После славного ужина я провел славную ночь на славной соломенной постели. На ней я пролежал с 10 до 3 часов утра, после чего мы выехали. Встретили Дезерме и Дюплена, выезжающих из Пфеффенгаузена, куда они этой же ночью прибыли из Ингольштадта.

Дорога из Пфеффенгаузена в Ландсгут очень ровная и довольно живописная. Трупы начали попадаться лишь у Ландсгута, но в полях валялось множество шапок, особенно на одном небольшом квадратном поле.

Ворота Ландсгута были изрешечены пулями: кирпичная кладка на целый фут, а местами и на два была разворочена. Мы переправились через Изар, который весьма похож на Изеру, только немного шире: река образует островок у самого Ландсгута.

Город этот напомнил мне Италию. В течение получаса я заметил пять - шесть женских лиц с более правильным, чем обычно у немок, овалом. Я ждал два часа г-на Дарю со свитой, чтобы вручить им ордера на постой. Наконец они прибыли, и с тех пор мы стоим в Ландсгуте. Вчера после обеда г-н Дарю поручил Флориану заняться госпиталем. Бенар и я присоединились к нему в качестве добровольцев и работали до полуночи; мы выгружали больных из телег, так что я, обычно очень требовательный к себе, ни в чем не могу себя упрекнуть.

Два раза мы являлись с донесением к г-ну Дарю, который крепко пожурил нас в первый раз (и был прав) и немного полегче во второй. Он спросил нас о числе больных; отвечавший ему Бенар (он смелее меня благодаря двухлетней привычке) сказал, что их сто шестьдесят. "Как же это так, когда утром их было четыреста пятьдесят?" К счастью, он тут же заснул; тем дело и кончилось. Ничего нового; выясняются подробности беспорядка в госпитале. Эконом - мошенник и плут. Все лежит на одном хирурге-австрийце, который настроен очень дружески. Мы разговариваем по-итальянски и налаживаем порядок.

Сегодня утром (24) я явился к г-ну Дарю и от него отправился вместе с де Сенневилем в его госпиталь, расположенный в центре города, на конусовидном, как сахарная голова, холме. С вышки замка, которым увенчан этот холм, открывается чудесный вид. Весь Изар как на ладони. Зрелище действительно прекрасное и необычайное. Мы позавтракали, и я теперь собираюсь соснуть.

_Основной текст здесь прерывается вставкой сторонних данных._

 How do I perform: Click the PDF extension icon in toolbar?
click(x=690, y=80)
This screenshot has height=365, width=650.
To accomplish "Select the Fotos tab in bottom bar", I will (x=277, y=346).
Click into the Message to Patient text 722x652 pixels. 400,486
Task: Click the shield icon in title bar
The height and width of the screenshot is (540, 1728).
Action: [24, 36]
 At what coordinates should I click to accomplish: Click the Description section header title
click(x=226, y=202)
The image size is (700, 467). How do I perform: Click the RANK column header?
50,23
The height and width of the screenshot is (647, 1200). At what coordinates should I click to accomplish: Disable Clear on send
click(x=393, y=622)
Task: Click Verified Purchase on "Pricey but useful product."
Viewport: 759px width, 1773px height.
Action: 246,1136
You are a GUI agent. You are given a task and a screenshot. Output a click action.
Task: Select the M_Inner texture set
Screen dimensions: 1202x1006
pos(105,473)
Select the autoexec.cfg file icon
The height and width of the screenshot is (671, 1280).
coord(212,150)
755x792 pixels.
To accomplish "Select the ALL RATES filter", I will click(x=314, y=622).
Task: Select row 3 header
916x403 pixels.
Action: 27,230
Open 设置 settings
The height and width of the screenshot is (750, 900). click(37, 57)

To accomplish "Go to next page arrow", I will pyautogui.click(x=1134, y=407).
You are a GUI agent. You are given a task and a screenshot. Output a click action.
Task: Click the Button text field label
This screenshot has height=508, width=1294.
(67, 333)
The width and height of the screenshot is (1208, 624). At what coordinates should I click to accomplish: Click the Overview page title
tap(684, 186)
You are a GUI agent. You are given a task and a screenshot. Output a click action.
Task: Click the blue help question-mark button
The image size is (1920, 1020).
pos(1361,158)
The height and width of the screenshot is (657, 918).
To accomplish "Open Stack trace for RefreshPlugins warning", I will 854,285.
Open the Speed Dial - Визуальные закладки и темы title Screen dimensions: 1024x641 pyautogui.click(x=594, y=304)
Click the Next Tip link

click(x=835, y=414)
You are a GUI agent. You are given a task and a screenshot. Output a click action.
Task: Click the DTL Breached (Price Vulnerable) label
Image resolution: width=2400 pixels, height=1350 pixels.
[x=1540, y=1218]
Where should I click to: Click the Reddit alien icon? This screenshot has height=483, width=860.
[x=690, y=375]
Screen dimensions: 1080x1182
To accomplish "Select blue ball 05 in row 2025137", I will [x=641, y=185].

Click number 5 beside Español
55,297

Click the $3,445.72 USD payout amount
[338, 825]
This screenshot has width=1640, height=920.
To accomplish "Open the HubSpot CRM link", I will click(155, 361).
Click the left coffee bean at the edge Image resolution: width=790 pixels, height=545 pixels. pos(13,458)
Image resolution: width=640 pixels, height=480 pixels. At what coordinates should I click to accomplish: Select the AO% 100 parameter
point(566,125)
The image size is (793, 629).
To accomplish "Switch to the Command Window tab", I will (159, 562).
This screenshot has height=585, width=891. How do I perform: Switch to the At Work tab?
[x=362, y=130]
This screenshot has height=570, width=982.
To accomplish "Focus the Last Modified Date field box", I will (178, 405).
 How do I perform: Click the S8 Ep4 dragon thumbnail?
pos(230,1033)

В эту ночь, опасаясь нападения неприятеля, отряды которого снуют вокруг города, мы, Кюни и я, спали, не раздеваясь. Рядом с нами кто-то гнусавым голосом просил пить. Это был офицер, раненный картечной пулей в спину между лопаток. Он скоро умрет, по словам г-на Эртелу.

Ландсгут, 24 апреля 1809 г.

Все время, пока мы жили в Ингольштадте, я не раздевался; мы квартировали в доме № 17, в гостинице, хозяйка которой не отличалась красотой. В канцелярии нам сообщили о крупной победе. Это известие произвело на всех большое впечатление; очевидно, в нем-то и был главный смысл этой победы. Воспоминание о ней скоро поблекло, а между тем мы видели три-четыре тысячи раненых.

22-го мы выехали, чтобы приготовить квартиры по дороге в Ландсгут и в самом Ландсгуте. Был уже час ночи, я только что лег, но пришлось скрепя сердце встать. Проводниками нашими были двое крестьян, не умевших править. Мы сразу же въехали на мост, ведущий к императорскому дворцу, затем с большим трудом свернули в какой-то двор и наконец выбрались на великолепную, но очень узкую дорогу. Часам к трем заметили огни по обеим сторонам дороги и Дунай. Это был чудесный бивуак, очень живописный, но стоял чертовский холод; мы переехали через Дунай по мосту, который, по-видимому, был сооружен наспех, и проехали через местечко Вобург, красиво расположенное близ Ингольштадтской дороги, Отсюда идет другая, очень живописная дорога на Нейштадт; она проложена по равнине между холмами.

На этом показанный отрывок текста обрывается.